В это время английские батареи усилили огонь. Бомбы рвались непрерывно, разбивая земляные укрепления. Офицеры советовали командующему покинуть зону обстрела. И в это время случилось непоправимое: несколько ядер перелетело через его голову, а одно ударило в нижнюю часть живота и в верхнюю часть ноги и раздробило ее. «Отстаивайте же Севастополь!» – сказал он подбежавшим. Раны оказались смертельными. В лазарете, перед смертью, адмирал сказал: «Смерть для меня не страшна; я не из тех людей, от которых надо скрывать ее».
В минуту смерти адмирала сражение было в полном разгаре. Защитники Севастополя, несмотря на огромные людские потери и колоссальные разрушения в оборонительных укреплениях, стояли стойко. Командование союзников поняло, что оно серьезно просчиталось, понадеявшись своей бомбардировкой сломить сопротивление русских. Осажденные поражали осаждающих. Откуда-то появились за три-четыре недели укрепления, дальнобойные орудия. А меткой стрельбой русские артиллеристы, отмечал корреспондент английской газеты «Таймс», «заставили совершенно замолчать французский огонь, так что французы могли делать выстрелы только время от времени, через значительные промежутки, а в 10 часов почти совсем замолкли на этой стороне».

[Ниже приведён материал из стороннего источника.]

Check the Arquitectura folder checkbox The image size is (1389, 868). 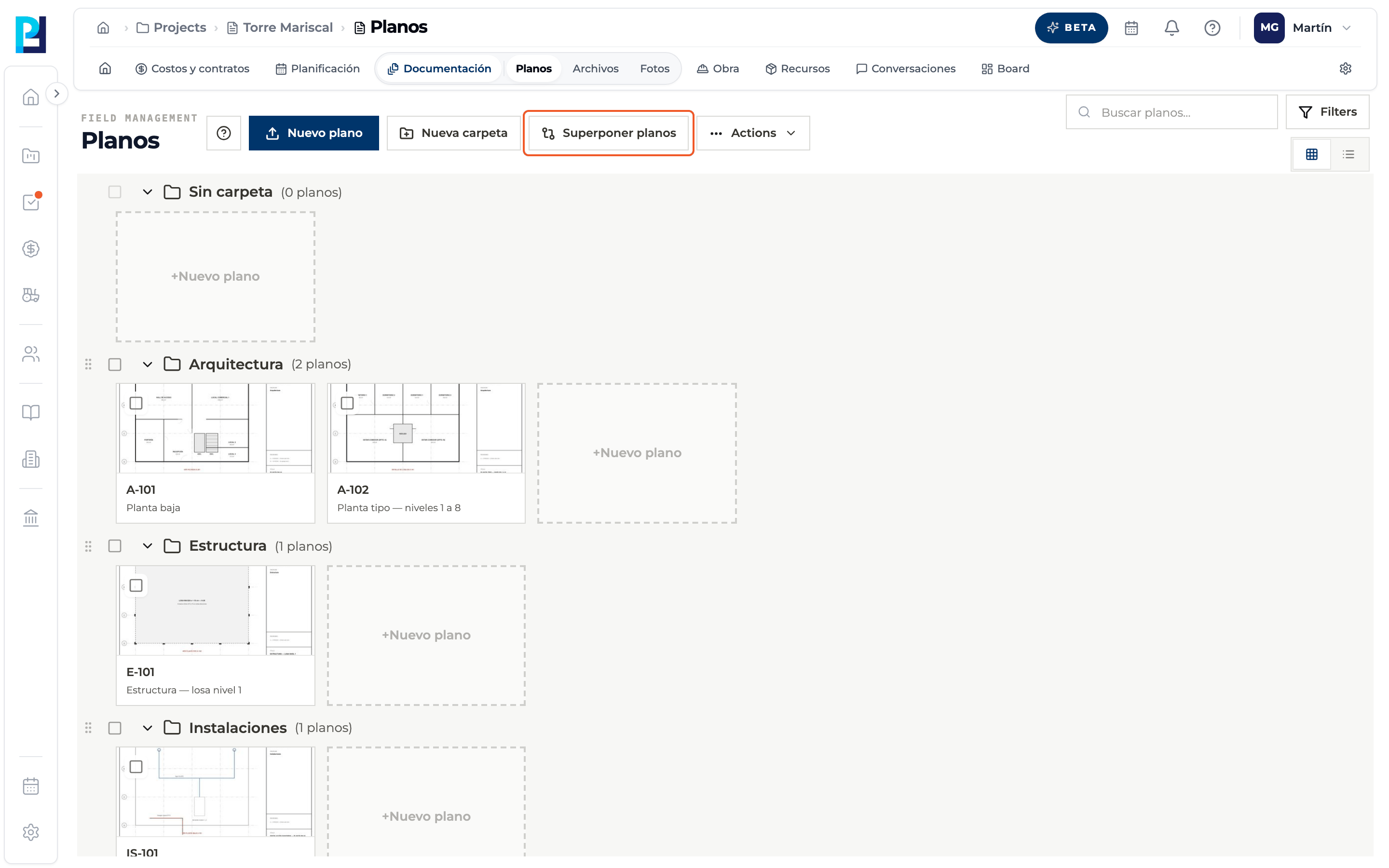click(115, 365)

Русские артиллеристы и морские суда стреляли не только по ближним батареям противника. Их снаряды достигали и более отдаленных целей. Во время боя капитан пароходофрегата «Владимир» Г. И. Бутаков проявил смекалку, которая позволила значительно усилить эффективность орудий парохода. Он создал судну искусственный крен до 7 градусов, что увеличило дальность его пушек до 4–5 километров. За 5–8 октября корабль выпустил 241 бомбу и 164 ядра, заставив замолчать неприятельскую батарею. В ответ англичане стреляли значительно хуже, ибо из 500 снарядов, выпущенных с высот по неподвижному кораблю, попали только 10, но корабль не потерял боеспособности. Прием капитана «Владимира» затем неоднократно повторяли другие капитаны. А через несколько дней впервые в истории русской морской артиллерии орудия «Владимира» вели огонь по невидимой цели – английской 22-пушечной батарее.
В первый же день огнем русских батарей были уничтожены два пороховых склада французов и один англичан; пострадало пять французских линейных кораблей и фрегатов, а у англичан – два.
В этот день цель союзников – начать после бомбардировки штурм города – не была достигнута. Не смогли союзники подавить и огонь русских батарей. Один из французов, участник тех событий, писал: «День 17 октября вследствие ряда непредвиденных событий не оправдал надежд, которые на него возлагались. Устремившись в неведомое, торопились помешать прогрессирующему развитию обороны. Этот день разрушил много иллюзий… (Он) показал, что мы имели дело с неприятелем решительным, умным и что не без серьезной, убийственной борьбы, достойной нашего оружия, Франция и Англия водрузят свои соединенные знамена на стенах Севастополя».